TASK GOAL – The answer must consist of each line below that holds the word "track", copied as it stands.

[Stored data entries]
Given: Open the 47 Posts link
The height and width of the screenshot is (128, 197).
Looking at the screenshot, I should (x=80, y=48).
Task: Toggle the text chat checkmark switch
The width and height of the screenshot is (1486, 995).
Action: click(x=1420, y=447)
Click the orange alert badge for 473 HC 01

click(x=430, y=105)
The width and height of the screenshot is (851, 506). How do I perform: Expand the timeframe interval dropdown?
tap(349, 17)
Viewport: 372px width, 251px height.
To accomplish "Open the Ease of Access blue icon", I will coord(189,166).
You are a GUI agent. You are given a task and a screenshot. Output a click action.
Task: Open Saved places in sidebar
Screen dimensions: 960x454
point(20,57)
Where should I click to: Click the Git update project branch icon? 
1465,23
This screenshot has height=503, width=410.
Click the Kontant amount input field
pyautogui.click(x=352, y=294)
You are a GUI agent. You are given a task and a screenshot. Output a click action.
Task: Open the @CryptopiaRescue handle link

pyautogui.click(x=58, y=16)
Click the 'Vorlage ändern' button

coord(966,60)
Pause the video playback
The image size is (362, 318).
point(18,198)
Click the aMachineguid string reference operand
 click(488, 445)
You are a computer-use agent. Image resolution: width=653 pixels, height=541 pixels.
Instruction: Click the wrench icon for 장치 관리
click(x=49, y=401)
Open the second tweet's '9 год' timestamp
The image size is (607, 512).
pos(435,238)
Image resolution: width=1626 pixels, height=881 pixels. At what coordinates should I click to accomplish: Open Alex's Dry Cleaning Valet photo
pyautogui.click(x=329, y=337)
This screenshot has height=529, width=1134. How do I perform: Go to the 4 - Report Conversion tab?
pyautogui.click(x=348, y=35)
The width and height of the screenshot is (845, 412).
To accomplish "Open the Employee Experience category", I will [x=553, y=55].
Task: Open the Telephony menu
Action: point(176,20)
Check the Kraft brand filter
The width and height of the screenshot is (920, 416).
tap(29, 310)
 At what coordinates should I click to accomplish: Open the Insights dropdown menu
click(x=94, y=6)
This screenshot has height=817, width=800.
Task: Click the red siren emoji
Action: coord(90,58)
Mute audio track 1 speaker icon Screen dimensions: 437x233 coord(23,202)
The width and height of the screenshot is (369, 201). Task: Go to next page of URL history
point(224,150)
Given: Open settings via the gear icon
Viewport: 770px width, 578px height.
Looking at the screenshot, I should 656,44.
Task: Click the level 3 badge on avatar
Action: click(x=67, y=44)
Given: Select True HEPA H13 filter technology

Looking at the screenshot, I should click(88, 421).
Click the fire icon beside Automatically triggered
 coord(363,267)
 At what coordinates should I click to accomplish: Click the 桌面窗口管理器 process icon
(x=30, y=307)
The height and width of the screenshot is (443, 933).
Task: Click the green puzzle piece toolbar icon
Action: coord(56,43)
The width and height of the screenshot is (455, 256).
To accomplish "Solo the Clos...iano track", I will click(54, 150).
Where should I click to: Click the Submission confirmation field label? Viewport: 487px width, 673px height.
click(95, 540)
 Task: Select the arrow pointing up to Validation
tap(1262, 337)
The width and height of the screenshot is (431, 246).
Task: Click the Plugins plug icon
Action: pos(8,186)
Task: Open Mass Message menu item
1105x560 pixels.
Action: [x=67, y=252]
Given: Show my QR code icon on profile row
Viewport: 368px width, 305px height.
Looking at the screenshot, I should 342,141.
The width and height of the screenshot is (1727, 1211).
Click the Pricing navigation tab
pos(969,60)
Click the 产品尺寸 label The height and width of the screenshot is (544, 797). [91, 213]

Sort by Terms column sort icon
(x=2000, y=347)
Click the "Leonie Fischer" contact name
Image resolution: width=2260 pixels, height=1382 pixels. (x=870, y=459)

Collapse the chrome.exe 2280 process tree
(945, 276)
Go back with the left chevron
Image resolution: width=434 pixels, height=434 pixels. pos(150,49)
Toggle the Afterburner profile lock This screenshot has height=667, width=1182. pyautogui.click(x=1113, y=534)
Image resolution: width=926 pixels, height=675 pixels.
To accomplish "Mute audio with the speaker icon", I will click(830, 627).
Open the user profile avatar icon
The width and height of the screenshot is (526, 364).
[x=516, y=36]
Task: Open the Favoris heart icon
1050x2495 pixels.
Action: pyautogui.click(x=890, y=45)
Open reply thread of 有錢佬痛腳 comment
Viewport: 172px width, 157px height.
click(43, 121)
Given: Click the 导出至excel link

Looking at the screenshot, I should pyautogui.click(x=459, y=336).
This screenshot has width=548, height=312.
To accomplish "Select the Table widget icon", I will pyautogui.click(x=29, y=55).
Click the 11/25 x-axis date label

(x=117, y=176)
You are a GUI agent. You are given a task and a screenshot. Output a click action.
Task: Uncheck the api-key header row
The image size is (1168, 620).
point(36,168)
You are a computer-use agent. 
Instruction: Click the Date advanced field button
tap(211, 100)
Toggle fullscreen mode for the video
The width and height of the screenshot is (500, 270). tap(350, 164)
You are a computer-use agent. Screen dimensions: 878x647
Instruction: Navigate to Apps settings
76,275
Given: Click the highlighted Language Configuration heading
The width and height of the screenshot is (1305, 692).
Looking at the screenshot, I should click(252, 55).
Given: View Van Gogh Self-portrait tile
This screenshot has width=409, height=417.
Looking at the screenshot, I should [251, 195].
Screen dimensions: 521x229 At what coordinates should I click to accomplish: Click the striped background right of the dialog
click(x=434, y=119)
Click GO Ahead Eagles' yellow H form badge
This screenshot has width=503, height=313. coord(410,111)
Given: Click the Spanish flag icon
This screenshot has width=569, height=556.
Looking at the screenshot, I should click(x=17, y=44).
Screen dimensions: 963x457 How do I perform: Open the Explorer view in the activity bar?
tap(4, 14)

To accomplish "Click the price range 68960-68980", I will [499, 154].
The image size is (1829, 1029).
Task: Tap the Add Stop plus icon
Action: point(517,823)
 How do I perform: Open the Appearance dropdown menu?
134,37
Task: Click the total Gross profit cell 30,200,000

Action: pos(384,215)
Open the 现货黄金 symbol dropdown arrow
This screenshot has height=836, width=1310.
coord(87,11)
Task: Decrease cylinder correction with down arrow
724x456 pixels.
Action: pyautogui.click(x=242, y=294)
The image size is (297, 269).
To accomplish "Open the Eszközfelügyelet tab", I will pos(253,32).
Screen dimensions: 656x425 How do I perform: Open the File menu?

WRITTEN SOLUTION –
Mute audio track 1 speaker icon Screen dimensions: 437x233 coord(23,202)
To accomplish "Solo the Clos...iano track", I will click(54, 150).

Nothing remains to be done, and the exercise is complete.